Thanks again to everyone who’s responded so far, it’s been a great help.

:smack: Thanks for reminding me about that r_k, I should have said “transfered biological energy to electrical”. It’s one of those little verbal shortcuts I tend to use.

Nice way of putting it, r_k. Could I use that as a sig one day?

I love this topic. This is soo something I would do. If I write a novel with a similar economic system, maybe I could use some of your ideas, with proper credit of course.

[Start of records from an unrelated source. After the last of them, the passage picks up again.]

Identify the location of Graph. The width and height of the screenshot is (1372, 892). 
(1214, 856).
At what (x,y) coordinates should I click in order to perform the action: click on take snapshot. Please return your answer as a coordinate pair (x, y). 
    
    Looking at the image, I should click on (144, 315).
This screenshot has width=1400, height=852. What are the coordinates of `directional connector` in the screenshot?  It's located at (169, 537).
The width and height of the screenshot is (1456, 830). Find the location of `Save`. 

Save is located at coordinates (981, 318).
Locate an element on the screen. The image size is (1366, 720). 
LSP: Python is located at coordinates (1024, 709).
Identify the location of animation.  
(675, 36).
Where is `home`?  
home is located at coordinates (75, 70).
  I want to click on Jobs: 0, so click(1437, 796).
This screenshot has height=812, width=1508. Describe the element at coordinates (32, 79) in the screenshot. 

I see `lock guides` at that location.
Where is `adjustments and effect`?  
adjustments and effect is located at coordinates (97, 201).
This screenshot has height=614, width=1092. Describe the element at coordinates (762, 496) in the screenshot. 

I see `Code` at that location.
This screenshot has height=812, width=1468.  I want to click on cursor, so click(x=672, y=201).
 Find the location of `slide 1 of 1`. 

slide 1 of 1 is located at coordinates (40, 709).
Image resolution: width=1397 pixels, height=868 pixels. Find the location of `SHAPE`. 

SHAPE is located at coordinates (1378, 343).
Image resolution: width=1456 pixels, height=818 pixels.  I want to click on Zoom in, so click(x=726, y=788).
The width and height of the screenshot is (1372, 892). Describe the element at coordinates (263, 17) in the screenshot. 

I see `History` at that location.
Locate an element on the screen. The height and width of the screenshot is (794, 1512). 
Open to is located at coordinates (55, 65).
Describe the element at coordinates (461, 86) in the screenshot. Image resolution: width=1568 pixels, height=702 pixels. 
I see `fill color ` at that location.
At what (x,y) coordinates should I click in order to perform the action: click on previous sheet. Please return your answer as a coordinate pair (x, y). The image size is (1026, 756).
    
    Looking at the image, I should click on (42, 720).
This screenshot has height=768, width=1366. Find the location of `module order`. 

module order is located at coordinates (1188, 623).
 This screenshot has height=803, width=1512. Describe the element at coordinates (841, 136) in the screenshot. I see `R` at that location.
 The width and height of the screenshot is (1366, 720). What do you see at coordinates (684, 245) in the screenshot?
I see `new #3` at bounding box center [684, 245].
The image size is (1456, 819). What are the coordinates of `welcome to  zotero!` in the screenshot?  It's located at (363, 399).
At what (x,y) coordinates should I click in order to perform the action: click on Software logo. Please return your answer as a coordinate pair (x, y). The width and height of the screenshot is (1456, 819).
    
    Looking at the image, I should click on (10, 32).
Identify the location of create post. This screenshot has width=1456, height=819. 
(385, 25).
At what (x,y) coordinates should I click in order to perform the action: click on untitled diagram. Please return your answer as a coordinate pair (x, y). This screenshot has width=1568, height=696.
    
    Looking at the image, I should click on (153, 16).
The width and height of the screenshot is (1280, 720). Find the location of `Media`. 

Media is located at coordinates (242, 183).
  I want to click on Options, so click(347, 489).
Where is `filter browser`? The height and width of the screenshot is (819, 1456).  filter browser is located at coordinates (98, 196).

Try to do some research on “Embodied Energy.”
(Sorry, I’m at work and our filter keeps me from surfing, but I can provide a link to Yahoo:
http://search.yahoo.com/search?fr=slv1&ei=UTF-8&p=“Embodied+Energy” There seem to be some nice hits.)
Embodied energy is the amount of energy it takes to mine, produce, deliver, and install a building component. It is a very very useful method used by “green” Architects to decide what building materials they will use. Concrete or steel? Wood or fiberglass? Stuff like that. Using these numbers, you can more easily see how much more costly one product is verses another. For example, for the same amount of energy it takes to produce one average sized paper grocery store bag you can produce about 100 plastic grocery store bags. Plastic bags in your economy should be 100 times cheaper than paper bags, disregarding things such as supply and demand.

The most important question to ask yourself is, “On what basis does the faction decide to dole out more or less energy to one person over another?” What good/services do the citizens provide to the faction? If everyone get’s the same amount then it’s a prison economy with a twist. The curve of possibility for economic growth would be the inverse of that of a free economy. The only possible investment opportunities would be in energy conservation technologies because everything else is a zero sum. No amount of energy can create more energy therefore it can only be invested so that it might be more wisely spent in the future. If you can be more clear on those first questions I can help you with the rest.